Combine that with kids overspending on the in-app purchases, that’s a huge problem.
“That’s basically when we started to think, there’s this social problem where kids are developing addictive behaviour patterns and over spending and at the same time gaming studio really don’t know if kids are playing their games,” Flanagan said. “But kids also have incredible purchasing power. So how do you market effectively to that audience without taking advantage?”
Itavio aims to solve both the social and the business problem when it comes to the new mobile gaming world.
“We’ve talked to gaming studios. We’ve talked to hundreds of parents and basically there’s this doom and gloom around mobile devices. Parents have little idea how long or how much a kid has spent until they get a bill. So we’ve built a platform that effectively lets parents to give their kids allowance and we’re currently working on visualizing time for them, so they can really have the tools they need to really manage gameplay,” Flanagan says.
“It’s not like when we were kids, and our parents could see us playing and shout at us after thirty minutes, kids are buried in their tablets now and it’s stressful for parents.”
Flanagan and Pichette have been spending quite a bit of time in San Francisco , where they have been accepted into the Matter Ventures accelerator. This is the ultimate place to be, since there’s around 400 potential customer in the area alone, whereas there are very few gaming studios left in New Brunswick.

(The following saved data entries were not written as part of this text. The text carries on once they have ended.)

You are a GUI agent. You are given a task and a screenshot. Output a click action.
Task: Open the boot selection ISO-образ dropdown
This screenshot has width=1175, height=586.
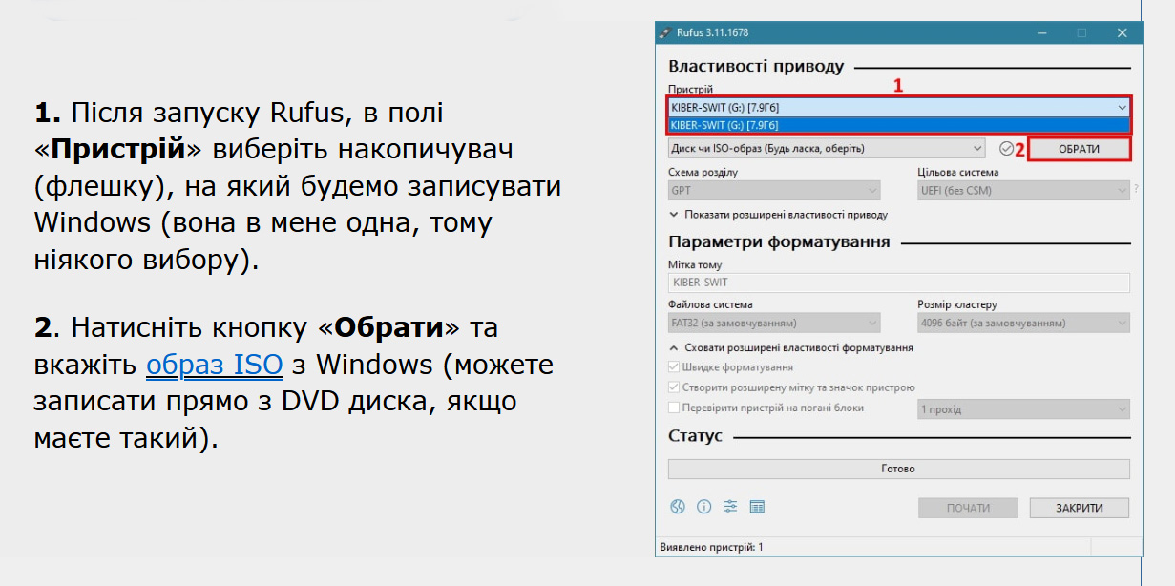[827, 149]
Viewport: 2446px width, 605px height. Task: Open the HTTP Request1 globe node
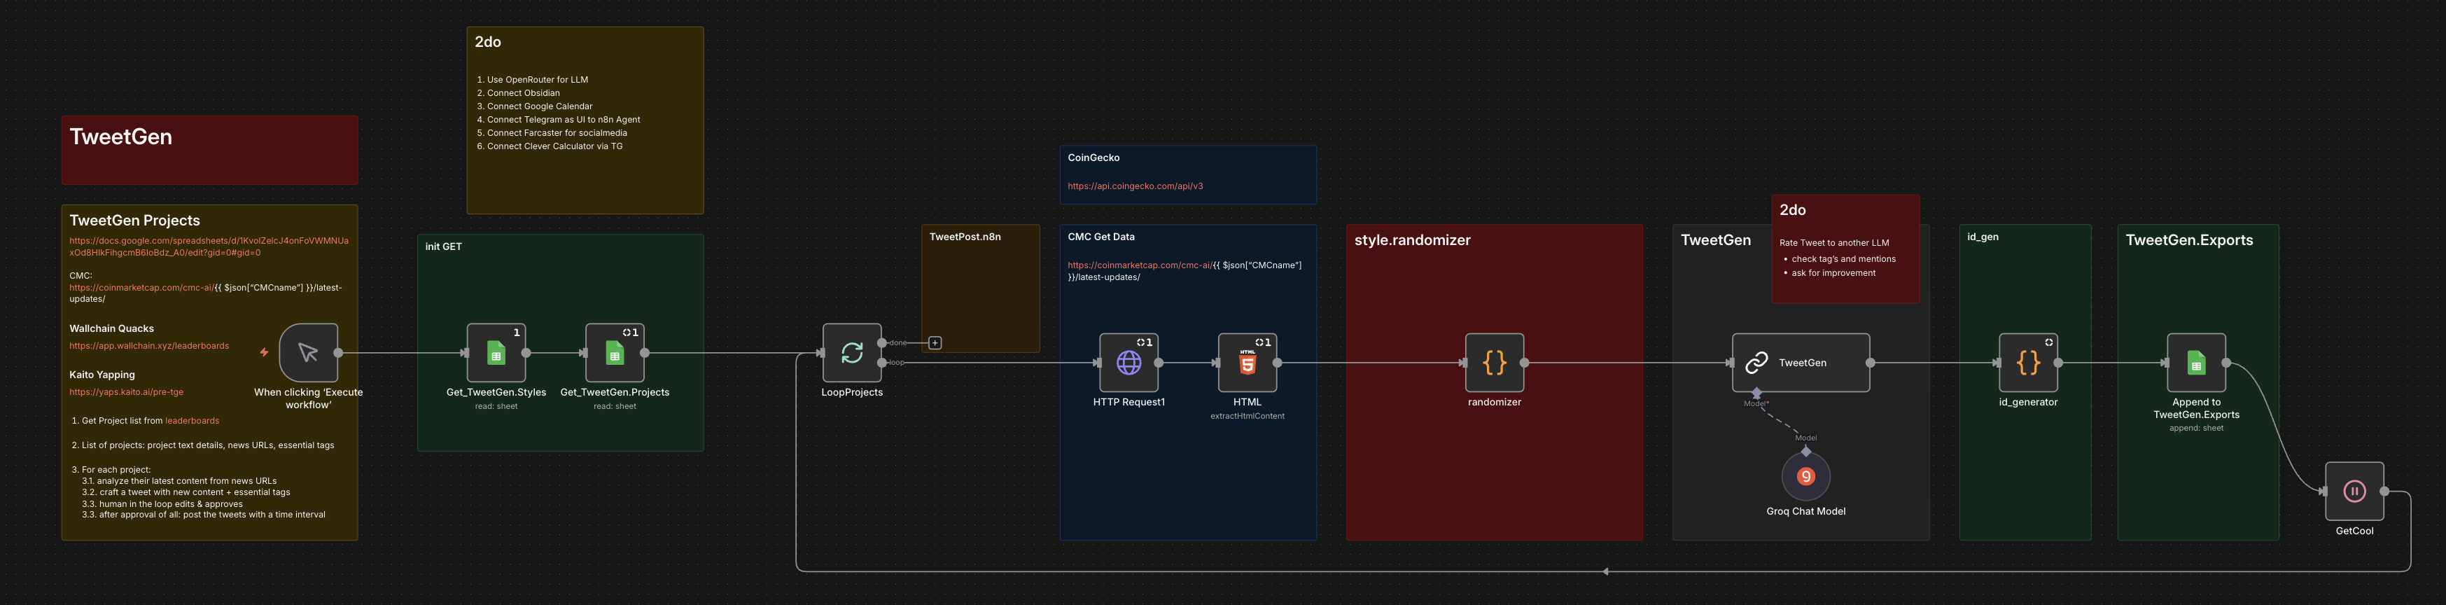pyautogui.click(x=1128, y=363)
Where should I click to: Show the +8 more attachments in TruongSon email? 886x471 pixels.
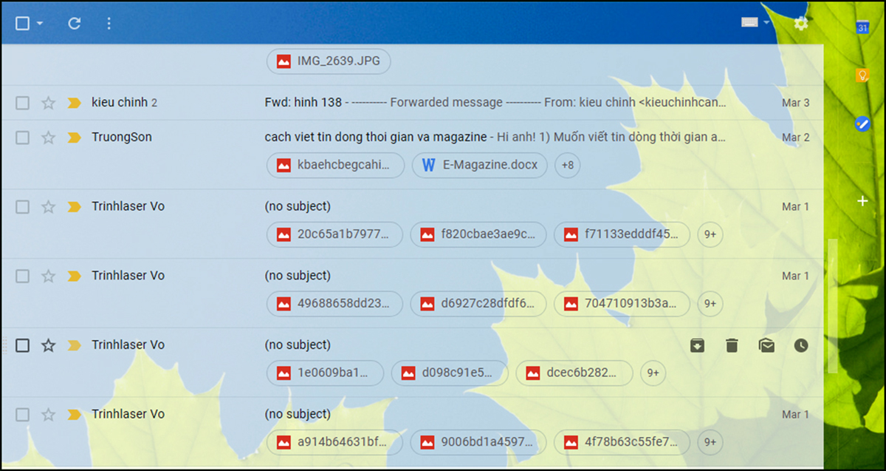(567, 166)
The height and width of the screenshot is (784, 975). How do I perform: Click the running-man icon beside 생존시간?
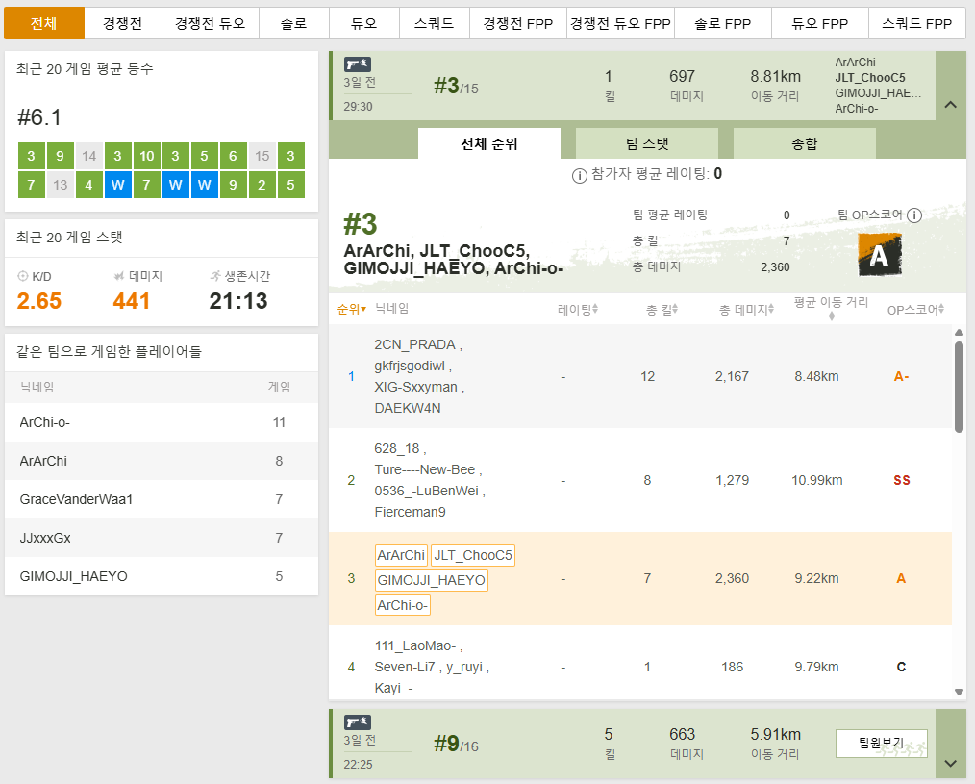(x=215, y=276)
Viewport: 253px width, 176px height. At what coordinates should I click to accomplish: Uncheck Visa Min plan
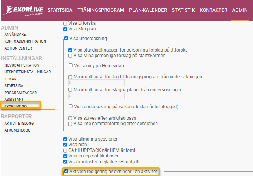point(65,29)

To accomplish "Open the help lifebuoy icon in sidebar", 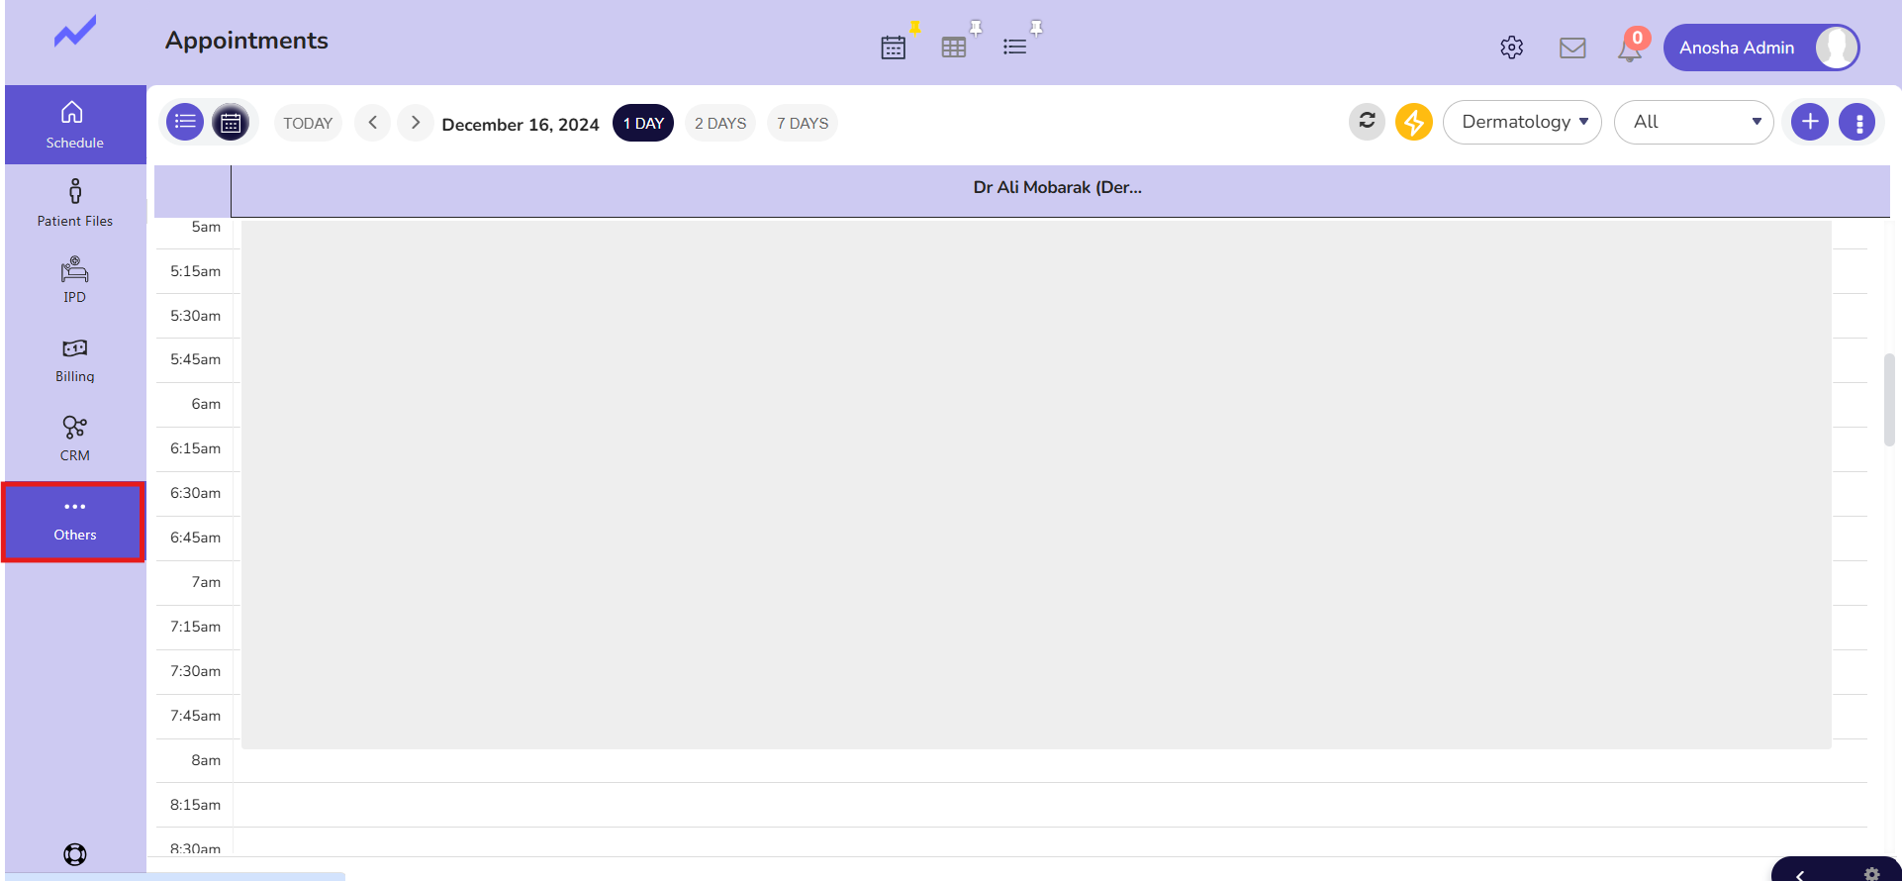I will coord(75,854).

“We used to have a lot more gaming studios than we do now. But with the tax credits having disappeared and competition being so intense internationally, as far as early adopters go there’s not that many to pick from anymore,” Flanagan says. “We’re really lucky to get the partners that we did in order to prototype it, but the San Francisco accelerator allows us to be kind of be in the sweet spot.”
But that’s not to say there aren’t gaming studios and developers doing great work in New Brunswick, It’s just that that have bigger hurdles to overcome.
“There are still people here in the province and they are definitely hustling hard and making things happen, it’s just hard to build an ecosystem that can compete internationally because most regions are subsidized through tax credits and can offer very competitive salaries at low risk and the cost of marketing this content is just so high,” Flanagan says.
Though the lack of a strong gaming ecosystem has made things a little hard for Flanagan and Pitchette to get Itavio off the ground, starting the company in New Brunswick has offered some pretty significant benefits.
“I think if you want to do anything global, geography is not destiny. Any place you choose to start your venture is going to come with some pros and cons. For us, we got an incredible amount of support from a handful of local angels and NBIF and NRC,” Flanagan says.
“When I tell people in San Francisco what we have, they would have had to raise more than a million to get to this point, just based on that tech.”
Flanagan says the future of mobile gaming will involve more customized experiences for individuals based on how they play. She sees Itavio playing a big role in helping parents better monitor these experiences.
“For us, our long term vision is to be the good housekeep seal of approval on content so that moms and dads can make the best decisions for their kids,” she says. “Because every kid is different and the person in the best position to make those choices is their parents so we just really want to empower and connect that audience.”